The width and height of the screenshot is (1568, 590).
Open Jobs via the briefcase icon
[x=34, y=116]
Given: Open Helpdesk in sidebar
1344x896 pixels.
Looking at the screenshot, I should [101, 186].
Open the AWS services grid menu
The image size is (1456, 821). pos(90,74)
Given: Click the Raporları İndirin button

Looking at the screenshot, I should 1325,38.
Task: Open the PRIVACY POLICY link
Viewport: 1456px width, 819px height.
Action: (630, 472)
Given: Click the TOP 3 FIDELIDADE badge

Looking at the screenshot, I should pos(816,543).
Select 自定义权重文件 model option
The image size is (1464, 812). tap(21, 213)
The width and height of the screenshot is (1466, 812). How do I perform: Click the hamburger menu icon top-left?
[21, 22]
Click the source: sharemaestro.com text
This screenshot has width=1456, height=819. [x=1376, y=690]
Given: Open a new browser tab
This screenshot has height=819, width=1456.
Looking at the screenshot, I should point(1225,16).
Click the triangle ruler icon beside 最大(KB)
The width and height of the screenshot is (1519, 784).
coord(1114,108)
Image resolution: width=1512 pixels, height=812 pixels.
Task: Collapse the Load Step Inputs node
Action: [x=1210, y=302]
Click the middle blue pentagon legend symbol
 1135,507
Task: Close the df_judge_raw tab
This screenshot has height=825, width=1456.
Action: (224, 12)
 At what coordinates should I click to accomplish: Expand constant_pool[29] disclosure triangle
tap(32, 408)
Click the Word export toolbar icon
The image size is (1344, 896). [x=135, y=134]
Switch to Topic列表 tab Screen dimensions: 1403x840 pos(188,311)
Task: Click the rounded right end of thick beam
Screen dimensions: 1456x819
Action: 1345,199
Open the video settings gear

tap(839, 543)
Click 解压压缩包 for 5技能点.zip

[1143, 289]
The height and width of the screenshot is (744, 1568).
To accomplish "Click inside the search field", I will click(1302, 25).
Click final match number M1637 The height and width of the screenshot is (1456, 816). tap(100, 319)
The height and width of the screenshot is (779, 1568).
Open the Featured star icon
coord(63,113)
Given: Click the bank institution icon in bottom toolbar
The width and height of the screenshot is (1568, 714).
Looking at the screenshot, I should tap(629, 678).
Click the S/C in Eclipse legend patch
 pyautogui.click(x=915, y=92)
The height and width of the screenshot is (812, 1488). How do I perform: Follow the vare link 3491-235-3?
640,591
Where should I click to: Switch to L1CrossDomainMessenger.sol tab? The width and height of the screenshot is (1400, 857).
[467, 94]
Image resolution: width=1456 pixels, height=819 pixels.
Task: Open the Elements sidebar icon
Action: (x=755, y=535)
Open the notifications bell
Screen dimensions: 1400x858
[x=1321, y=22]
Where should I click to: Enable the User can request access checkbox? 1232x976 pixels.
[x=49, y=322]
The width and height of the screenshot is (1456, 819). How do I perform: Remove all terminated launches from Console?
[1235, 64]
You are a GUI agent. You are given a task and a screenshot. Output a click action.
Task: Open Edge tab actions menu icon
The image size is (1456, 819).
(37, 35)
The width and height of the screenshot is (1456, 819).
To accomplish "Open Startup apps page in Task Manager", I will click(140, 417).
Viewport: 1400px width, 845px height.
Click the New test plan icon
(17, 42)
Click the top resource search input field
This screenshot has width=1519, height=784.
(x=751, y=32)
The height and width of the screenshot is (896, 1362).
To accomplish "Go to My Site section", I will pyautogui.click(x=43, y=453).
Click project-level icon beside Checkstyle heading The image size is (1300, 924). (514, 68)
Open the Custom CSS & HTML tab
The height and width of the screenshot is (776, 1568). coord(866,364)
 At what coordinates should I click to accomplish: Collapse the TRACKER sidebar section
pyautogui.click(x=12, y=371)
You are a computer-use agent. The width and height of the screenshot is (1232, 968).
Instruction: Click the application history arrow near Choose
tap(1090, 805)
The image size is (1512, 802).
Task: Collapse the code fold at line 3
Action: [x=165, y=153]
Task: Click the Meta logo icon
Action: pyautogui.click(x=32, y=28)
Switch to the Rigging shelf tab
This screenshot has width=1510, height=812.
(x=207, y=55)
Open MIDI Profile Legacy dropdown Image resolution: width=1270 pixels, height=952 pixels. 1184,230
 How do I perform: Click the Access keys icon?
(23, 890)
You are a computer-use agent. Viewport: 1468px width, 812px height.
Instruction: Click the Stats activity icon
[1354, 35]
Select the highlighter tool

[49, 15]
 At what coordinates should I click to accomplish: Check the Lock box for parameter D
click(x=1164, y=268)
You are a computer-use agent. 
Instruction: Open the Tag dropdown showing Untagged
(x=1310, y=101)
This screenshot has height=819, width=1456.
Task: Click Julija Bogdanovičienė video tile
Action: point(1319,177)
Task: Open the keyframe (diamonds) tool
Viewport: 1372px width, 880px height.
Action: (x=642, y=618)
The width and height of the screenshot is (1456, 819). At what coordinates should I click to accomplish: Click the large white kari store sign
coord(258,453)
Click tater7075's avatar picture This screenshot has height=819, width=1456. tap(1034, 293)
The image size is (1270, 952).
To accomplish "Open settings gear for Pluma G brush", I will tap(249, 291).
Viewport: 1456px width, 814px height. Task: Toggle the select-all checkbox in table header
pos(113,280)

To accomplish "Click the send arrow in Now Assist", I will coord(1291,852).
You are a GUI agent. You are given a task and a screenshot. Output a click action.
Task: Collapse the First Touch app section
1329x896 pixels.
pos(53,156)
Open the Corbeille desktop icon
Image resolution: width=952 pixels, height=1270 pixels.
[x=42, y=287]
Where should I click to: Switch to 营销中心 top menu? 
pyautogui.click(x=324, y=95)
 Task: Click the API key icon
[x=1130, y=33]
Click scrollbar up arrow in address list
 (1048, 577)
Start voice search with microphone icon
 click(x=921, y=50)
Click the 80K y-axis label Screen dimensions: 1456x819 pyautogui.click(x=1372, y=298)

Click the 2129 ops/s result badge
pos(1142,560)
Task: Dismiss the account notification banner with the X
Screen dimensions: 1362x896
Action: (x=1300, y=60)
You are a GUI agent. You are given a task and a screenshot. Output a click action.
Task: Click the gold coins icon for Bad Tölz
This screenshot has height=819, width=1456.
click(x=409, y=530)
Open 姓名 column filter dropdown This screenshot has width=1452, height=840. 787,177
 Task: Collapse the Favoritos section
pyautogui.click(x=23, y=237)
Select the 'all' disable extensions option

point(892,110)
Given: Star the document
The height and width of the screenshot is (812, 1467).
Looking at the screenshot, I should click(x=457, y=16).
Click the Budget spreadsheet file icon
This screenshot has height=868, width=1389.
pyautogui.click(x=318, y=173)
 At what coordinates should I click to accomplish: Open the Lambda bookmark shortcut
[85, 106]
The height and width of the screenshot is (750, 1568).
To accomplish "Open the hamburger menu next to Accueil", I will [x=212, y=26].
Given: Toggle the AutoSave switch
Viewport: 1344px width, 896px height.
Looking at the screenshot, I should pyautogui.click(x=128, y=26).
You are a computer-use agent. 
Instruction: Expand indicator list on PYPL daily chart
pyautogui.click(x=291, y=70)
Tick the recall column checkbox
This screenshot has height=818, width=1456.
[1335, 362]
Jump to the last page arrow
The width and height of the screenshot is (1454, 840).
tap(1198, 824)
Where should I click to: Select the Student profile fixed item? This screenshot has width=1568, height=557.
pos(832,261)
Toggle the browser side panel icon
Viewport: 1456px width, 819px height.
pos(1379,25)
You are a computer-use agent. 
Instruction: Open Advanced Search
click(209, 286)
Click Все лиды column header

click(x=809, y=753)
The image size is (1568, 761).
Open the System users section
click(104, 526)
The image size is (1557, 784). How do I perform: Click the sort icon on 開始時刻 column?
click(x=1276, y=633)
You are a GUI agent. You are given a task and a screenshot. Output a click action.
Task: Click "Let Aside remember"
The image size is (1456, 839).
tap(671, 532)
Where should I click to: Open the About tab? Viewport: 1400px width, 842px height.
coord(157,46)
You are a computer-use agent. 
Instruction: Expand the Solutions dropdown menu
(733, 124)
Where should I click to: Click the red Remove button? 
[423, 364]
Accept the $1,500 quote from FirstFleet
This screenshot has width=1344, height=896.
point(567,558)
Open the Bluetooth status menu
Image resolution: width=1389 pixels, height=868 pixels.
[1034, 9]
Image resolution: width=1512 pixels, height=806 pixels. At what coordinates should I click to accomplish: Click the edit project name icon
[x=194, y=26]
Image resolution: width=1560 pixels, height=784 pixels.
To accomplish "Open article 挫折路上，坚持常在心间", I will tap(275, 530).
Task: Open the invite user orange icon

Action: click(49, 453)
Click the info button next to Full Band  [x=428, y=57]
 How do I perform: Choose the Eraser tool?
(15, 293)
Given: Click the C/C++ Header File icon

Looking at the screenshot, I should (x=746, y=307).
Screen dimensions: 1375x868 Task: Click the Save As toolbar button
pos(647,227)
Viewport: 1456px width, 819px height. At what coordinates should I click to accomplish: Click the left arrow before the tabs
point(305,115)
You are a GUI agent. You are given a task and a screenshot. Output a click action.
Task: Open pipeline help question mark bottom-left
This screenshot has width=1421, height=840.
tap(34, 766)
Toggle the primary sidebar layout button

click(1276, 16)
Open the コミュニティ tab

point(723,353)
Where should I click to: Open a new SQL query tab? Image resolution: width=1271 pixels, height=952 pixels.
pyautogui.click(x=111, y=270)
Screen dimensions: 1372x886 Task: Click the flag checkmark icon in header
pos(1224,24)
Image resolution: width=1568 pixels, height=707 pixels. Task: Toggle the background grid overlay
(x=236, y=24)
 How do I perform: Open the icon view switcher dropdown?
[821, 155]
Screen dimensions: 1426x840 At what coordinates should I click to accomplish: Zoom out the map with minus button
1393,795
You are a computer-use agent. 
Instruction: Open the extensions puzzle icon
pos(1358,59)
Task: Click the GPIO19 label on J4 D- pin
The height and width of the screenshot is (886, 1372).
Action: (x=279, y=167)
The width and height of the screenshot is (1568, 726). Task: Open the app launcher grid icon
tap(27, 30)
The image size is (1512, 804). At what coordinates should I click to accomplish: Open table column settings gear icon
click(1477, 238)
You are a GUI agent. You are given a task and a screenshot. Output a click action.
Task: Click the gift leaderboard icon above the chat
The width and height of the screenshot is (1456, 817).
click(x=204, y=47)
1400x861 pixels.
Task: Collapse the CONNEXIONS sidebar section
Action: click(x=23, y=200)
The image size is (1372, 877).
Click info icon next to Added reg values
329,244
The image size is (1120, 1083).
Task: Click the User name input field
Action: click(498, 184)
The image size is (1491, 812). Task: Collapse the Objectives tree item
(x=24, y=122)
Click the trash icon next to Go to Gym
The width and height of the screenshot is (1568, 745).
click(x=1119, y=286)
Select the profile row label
****
§ **EXERCISE DETAILS**: Please list every line of the records that contains "bottom".

§ **RESPONSE BELOW**:
Given: Click the bank institution icon in bottom toolbar
Task: Open pipeline help question mark bottom-left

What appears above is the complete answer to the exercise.